**Stored items**
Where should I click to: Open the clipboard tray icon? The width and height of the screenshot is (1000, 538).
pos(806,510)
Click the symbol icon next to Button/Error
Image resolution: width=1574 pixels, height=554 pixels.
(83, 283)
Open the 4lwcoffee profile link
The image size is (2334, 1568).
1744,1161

**What is needed**
Print out all of the records above, word for word.

**Written solution**
Where should I click to: Open the clipboard tray icon? The width and height of the screenshot is (1000, 538).
pos(806,510)
Click the symbol icon next to Button/Error
Image resolution: width=1574 pixels, height=554 pixels.
(83, 283)
Open the 4lwcoffee profile link
The image size is (2334, 1568).
1744,1161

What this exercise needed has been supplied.